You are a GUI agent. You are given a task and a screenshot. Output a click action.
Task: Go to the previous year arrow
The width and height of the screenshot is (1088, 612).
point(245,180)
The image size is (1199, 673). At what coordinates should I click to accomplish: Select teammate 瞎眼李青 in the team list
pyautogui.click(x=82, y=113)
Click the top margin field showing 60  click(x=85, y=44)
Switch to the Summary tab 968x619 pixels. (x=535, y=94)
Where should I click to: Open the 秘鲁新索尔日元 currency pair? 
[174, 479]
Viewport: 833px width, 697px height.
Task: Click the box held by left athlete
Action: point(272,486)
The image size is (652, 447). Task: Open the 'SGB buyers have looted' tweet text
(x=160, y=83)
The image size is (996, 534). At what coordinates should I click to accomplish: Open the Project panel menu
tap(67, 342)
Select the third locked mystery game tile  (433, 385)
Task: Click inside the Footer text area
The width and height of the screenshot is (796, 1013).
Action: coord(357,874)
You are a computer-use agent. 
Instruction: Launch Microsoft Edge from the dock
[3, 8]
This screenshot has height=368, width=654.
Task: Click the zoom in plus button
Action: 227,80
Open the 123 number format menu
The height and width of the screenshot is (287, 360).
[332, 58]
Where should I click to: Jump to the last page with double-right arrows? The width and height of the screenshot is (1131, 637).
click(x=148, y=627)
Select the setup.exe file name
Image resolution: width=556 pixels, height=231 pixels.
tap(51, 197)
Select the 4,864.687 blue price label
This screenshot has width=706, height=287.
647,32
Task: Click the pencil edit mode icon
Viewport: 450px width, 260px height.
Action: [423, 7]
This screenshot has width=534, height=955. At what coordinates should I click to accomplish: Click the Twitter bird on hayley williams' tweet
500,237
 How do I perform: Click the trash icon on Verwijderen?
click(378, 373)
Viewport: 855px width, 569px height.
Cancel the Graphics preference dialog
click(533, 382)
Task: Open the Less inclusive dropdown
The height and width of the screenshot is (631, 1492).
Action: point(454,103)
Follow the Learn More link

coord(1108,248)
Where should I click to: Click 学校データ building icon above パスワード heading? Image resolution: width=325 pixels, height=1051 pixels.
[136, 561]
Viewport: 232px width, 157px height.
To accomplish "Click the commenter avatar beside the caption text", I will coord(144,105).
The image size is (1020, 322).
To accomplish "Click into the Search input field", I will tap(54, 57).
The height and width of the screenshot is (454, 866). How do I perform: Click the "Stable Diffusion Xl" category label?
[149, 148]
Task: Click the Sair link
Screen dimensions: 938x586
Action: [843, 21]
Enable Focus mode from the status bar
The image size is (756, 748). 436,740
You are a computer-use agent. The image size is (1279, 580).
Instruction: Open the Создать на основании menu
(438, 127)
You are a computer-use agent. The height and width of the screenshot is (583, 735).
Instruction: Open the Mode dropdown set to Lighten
--
## WORK INSTRUCTION
Within the material, find all lines that hold the word "field" and show them.

## RESPONSE TO THIS EXERCISE
Click the top margin field showing 60  click(x=85, y=44)
To accomplish "Click into the Search input field", I will tap(54, 57).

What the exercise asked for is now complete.